Do this
Rewrite all of the records below, putting "How can I do" wherever "How do I perform" appears and leaving everything else unchanged.

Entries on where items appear

□ □ □ □ □

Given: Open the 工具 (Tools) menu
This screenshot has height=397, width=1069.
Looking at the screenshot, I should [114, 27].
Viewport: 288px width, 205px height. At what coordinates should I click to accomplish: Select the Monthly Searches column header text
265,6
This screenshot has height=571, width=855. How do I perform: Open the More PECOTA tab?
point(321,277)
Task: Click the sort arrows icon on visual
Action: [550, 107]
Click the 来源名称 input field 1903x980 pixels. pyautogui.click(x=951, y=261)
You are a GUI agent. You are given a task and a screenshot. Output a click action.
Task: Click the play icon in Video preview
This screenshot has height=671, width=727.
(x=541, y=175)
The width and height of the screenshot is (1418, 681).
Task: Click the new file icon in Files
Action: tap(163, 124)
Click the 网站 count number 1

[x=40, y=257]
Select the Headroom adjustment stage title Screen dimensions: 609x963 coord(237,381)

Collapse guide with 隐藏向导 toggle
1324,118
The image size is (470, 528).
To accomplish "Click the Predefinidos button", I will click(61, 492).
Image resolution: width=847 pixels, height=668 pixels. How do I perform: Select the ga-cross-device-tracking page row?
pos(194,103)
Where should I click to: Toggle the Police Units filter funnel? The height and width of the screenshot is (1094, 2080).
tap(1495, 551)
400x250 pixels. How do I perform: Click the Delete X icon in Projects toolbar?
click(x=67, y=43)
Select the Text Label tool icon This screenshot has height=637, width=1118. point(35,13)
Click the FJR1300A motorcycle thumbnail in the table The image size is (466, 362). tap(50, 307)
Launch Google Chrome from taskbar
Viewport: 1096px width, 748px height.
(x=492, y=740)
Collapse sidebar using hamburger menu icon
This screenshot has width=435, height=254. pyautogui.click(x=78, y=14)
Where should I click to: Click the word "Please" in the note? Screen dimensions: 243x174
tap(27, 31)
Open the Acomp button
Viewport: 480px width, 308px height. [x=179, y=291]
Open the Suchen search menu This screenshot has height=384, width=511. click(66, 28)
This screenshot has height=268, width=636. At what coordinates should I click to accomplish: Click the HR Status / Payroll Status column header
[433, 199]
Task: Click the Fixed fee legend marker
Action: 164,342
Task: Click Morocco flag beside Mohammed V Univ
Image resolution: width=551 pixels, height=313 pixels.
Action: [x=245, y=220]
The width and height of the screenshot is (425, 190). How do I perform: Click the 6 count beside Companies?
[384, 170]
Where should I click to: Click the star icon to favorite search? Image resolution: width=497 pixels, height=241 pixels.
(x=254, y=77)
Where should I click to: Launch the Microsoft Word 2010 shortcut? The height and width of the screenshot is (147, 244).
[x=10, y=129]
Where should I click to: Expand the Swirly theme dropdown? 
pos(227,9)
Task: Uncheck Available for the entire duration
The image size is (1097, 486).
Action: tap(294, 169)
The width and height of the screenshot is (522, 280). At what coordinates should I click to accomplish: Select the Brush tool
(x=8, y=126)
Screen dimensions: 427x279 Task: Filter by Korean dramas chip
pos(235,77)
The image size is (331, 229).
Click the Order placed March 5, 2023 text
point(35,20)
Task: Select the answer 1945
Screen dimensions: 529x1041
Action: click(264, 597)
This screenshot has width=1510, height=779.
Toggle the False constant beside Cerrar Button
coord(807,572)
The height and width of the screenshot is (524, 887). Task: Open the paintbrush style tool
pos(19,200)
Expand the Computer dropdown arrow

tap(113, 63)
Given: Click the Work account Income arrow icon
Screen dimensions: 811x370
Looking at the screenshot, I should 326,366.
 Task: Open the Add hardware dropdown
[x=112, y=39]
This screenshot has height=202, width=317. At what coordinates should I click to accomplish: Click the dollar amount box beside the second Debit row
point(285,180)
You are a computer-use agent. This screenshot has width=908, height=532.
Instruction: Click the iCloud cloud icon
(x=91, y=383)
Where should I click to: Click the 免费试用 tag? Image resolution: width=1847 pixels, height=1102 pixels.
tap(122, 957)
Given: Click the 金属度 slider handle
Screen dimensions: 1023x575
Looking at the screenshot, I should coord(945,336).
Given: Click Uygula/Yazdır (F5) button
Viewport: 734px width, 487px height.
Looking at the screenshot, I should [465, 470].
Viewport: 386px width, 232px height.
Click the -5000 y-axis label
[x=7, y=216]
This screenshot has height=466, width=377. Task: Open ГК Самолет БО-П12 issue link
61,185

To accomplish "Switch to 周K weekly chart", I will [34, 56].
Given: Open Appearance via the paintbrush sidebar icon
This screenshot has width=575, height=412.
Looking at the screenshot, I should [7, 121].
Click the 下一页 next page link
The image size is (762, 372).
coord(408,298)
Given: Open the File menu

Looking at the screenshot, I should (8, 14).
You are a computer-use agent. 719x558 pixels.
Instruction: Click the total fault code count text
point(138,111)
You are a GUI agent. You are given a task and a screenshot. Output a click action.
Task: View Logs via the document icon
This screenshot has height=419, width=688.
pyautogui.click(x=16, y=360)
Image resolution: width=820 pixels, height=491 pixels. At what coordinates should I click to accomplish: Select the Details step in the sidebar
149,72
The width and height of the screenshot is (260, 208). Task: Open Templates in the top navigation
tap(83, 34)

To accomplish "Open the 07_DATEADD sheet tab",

□ □ □ □ □

Task answer
Given: Open the 工具 (Tools) menu
This screenshot has height=397, width=1069.
Looking at the screenshot, I should [114, 27].
Viewport: 288px width, 205px height. At what coordinates should I click to accomplish: Select the Monthly Searches column header text
265,6
This screenshot has height=571, width=855. How can I do: Open the More PECOTA tab?
point(321,277)
Task: Click the sort arrows icon on visual
Action: [550, 107]
Click the 来源名称 input field 1903x980 pixels. pyautogui.click(x=951, y=261)
You are a GUI agent. You are given a task and a screenshot. Output a click action.
Task: Click the play icon in Video preview
This screenshot has height=671, width=727.
(x=541, y=175)
The width and height of the screenshot is (1418, 681).
Task: Click the new file icon in Files
Action: tap(163, 124)
Click the 网站 count number 1

[x=40, y=257]
Select the Headroom adjustment stage title Screen dimensions: 609x963 coord(237,381)

Collapse guide with 隐藏向导 toggle
1324,118
The image size is (470, 528).
To accomplish "Click the Predefinidos button", I will click(61, 492).
Image resolution: width=847 pixels, height=668 pixels. How can I do: Select the ga-cross-device-tracking page row?
pos(194,103)
Where should I click to: Toggle the Police Units filter funnel? The height and width of the screenshot is (1094, 2080).
tap(1495, 551)
400x250 pixels. How can I do: Click the Delete X icon in Projects toolbar?
click(x=67, y=43)
Select the Text Label tool icon This screenshot has height=637, width=1118. point(35,13)
Click the FJR1300A motorcycle thumbnail in the table The image size is (466, 362). tap(50, 307)
Launch Google Chrome from taskbar
Viewport: 1096px width, 748px height.
(x=492, y=740)
Collapse sidebar using hamburger menu icon
This screenshot has width=435, height=254. pyautogui.click(x=78, y=14)
Where should I click to: Click the word "Please" in the note? Screen dimensions: 243x174
tap(27, 31)
Open the Acomp button
Viewport: 480px width, 308px height. [x=179, y=291]
Open the Suchen search menu This screenshot has height=384, width=511. click(66, 28)
This screenshot has height=268, width=636. At what coordinates should I click to accomplish: Click the HR Status / Payroll Status column header
[433, 199]
Task: Click the Fixed fee legend marker
Action: 164,342
Task: Click Morocco flag beside Mohammed V Univ
Image resolution: width=551 pixels, height=313 pixels.
Action: [x=245, y=220]
The width and height of the screenshot is (425, 190). How can I do: Click the 6 count beside Companies?
[384, 170]
Where should I click to: Click the star icon to favorite search? Image resolution: width=497 pixels, height=241 pixels.
(x=254, y=77)
Where should I click to: Launch the Microsoft Word 2010 shortcut? The height and width of the screenshot is (147, 244).
[x=10, y=129]
Where should I click to: Expand the Swirly theme dropdown? 
pos(227,9)
Task: Uncheck Available for the entire duration
The image size is (1097, 486).
Action: tap(294, 169)
The width and height of the screenshot is (522, 280). At what coordinates should I click to accomplish: Select the Brush tool
(x=8, y=126)
Screen dimensions: 427x279 Task: Filter by Korean dramas chip
pos(235,77)
The image size is (331, 229).
Click the Order placed March 5, 2023 text
point(35,20)
Task: Select the answer 1945
Screen dimensions: 529x1041
Action: click(264, 597)
This screenshot has width=1510, height=779.
Toggle the False constant beside Cerrar Button
coord(807,572)
The height and width of the screenshot is (524, 887). Task: Open the paintbrush style tool
pos(19,200)
Expand the Computer dropdown arrow

tap(113, 63)
Given: Click the Work account Income arrow icon
Screen dimensions: 811x370
Looking at the screenshot, I should 326,366.
 Task: Open the Add hardware dropdown
[x=112, y=39]
This screenshot has height=202, width=317. At what coordinates should I click to accomplish: Click the dollar amount box beside the second Debit row
point(285,180)
You are a computer-use agent. This screenshot has width=908, height=532.
Instruction: Click the iCloud cloud icon
(x=91, y=383)
Where should I click to: Click the 免费试用 tag? Image resolution: width=1847 pixels, height=1102 pixels.
tap(122, 957)
Given: Click the 金属度 slider handle
Screen dimensions: 1023x575
Looking at the screenshot, I should coord(945,336).
Given: Click Uygula/Yazdır (F5) button
Viewport: 734px width, 487px height.
Looking at the screenshot, I should [465, 470].
Viewport: 386px width, 232px height.
Click the -5000 y-axis label
[x=7, y=216]
This screenshot has height=466, width=377. Task: Open ГК Самолет БО-П12 issue link
61,185

To accomplish "Switch to 周K weekly chart", I will [34, 56].
Given: Open Appearance via the paintbrush sidebar icon
This screenshot has width=575, height=412.
Looking at the screenshot, I should [7, 121].
Click the 下一页 next page link
The image size is (762, 372).
coord(408,298)
Given: Open the File menu

Looking at the screenshot, I should (8, 14).
You are a computer-use agent. 719x558 pixels.
Instruction: Click the total fault code count text
point(138,111)
You are a GUI agent. You are given a task and a screenshot. Output a click action.
Task: View Logs via the document icon
This screenshot has height=419, width=688.
pyautogui.click(x=16, y=360)
Image resolution: width=820 pixels, height=491 pixels. At what coordinates should I click to accomplish: Select the Details step in the sidebar
149,72
The width and height of the screenshot is (260, 208). Task: Open Templates in the top navigation
tap(83, 34)

To accomplish "Open the 07_DATEADD sheet tab",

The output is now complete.